■ Given exercise
Can you rewrite the lines from the one containing "The height and" through the one containing "will (78, 315).", inclusive, replacing "screenshot" with "screen capture" and leaving everything else as it is? Return only those lines.

■ Listed records
_ _ _ _

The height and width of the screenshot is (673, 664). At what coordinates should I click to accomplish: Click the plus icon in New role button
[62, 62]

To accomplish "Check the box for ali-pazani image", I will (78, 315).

_ _ _ _

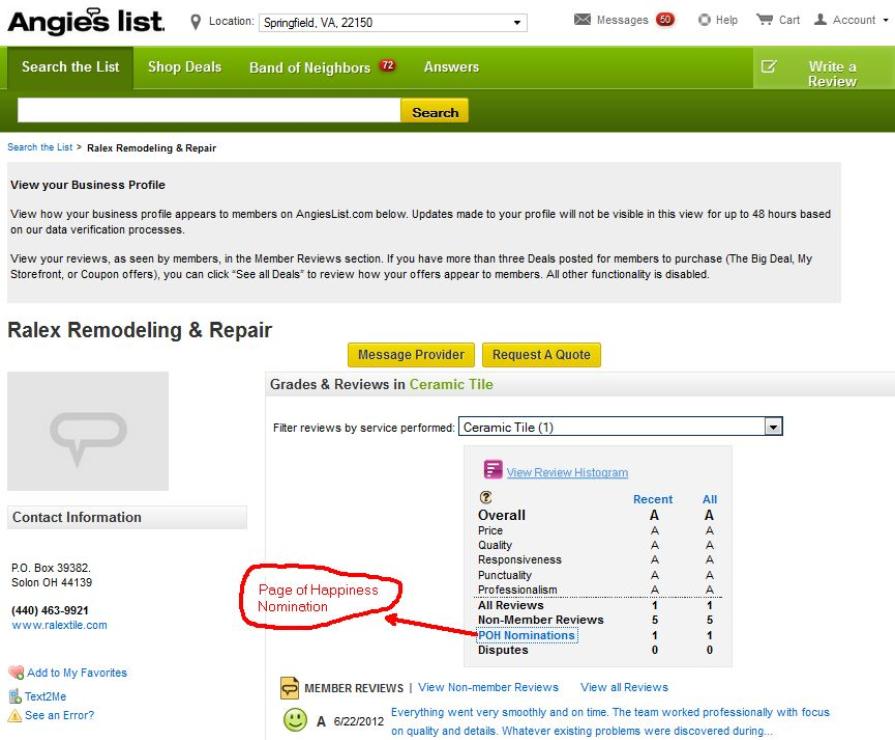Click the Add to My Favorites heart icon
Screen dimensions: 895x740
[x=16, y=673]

_ _ _ _

■ Exercise answer
The height and width of the screen capture is (673, 664). At what coordinates should I click to accomplish: Click the plus icon in New role button
[62, 62]

To accomplish "Check the box for ali-pazani image", I will (78, 315).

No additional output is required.